Disponi tutte le righe delle voci qui sotto in un elenco numerato, tralasciando quelle vuote. Non includere le immagini nella risposta.

Righe da un dataset di localizzazione su schermo
+-------+
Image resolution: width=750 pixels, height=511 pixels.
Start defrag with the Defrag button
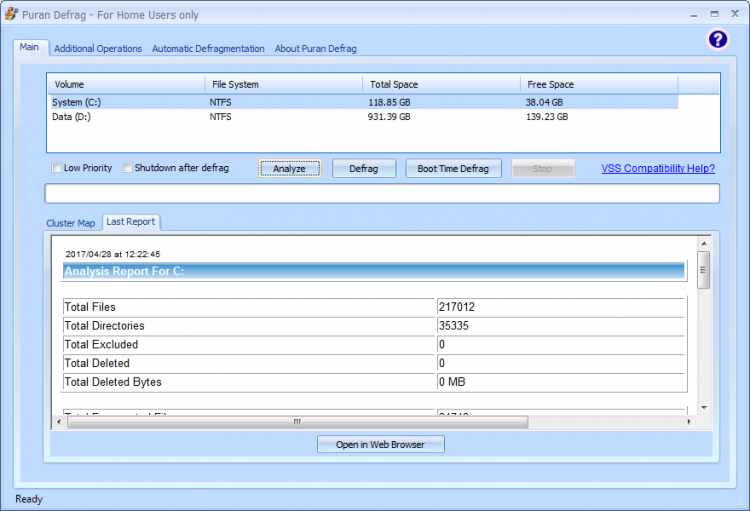pos(364,169)
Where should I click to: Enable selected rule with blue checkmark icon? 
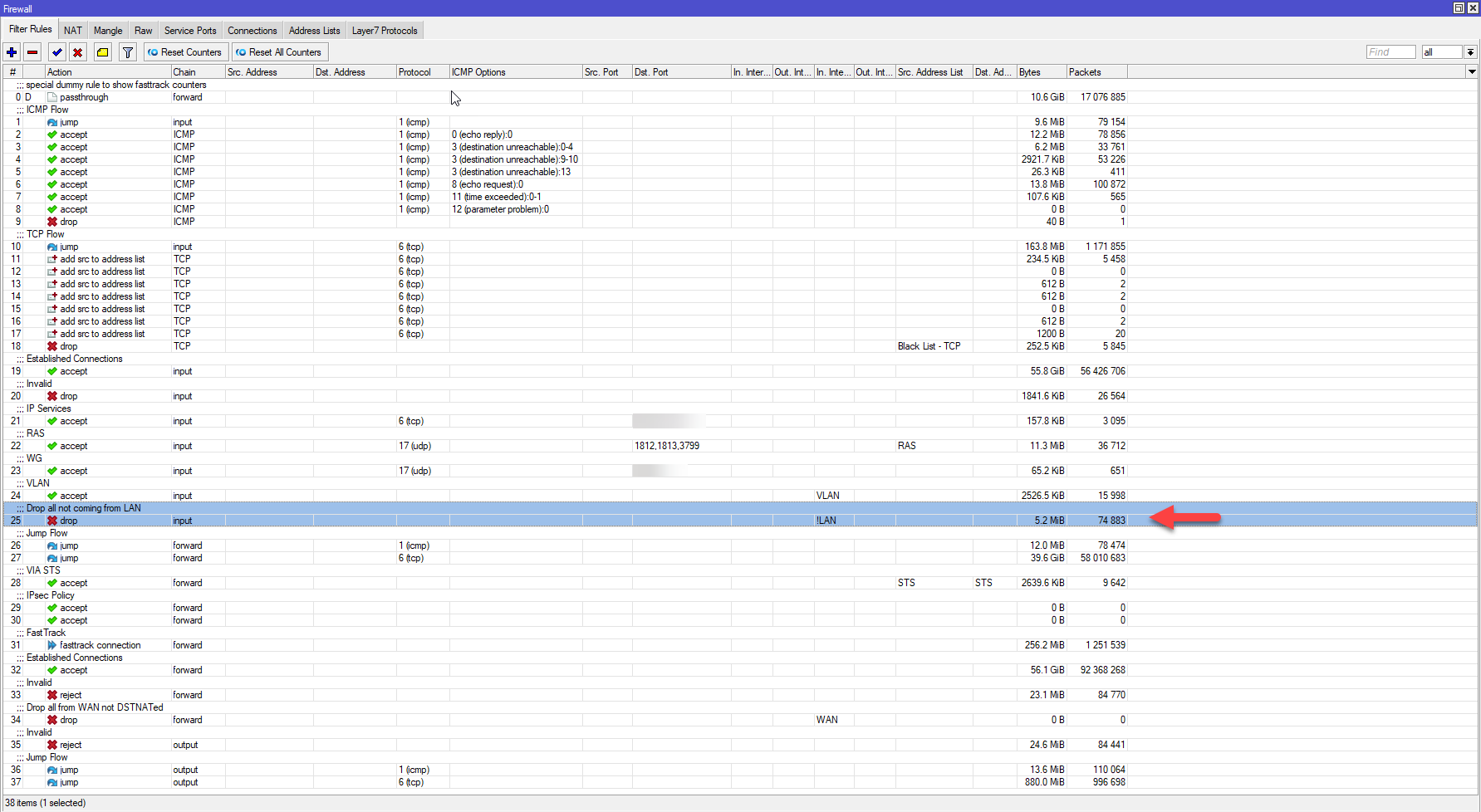pyautogui.click(x=56, y=52)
+-------+
**RISULTATO**
1. Image resolution: width=750 pixels, height=511 pixels.
2. Start defrag with the Defrag button
3. pos(364,169)
4. Where should I click to: Enable selected rule with blue checkmark icon? 
5. pyautogui.click(x=56, y=52)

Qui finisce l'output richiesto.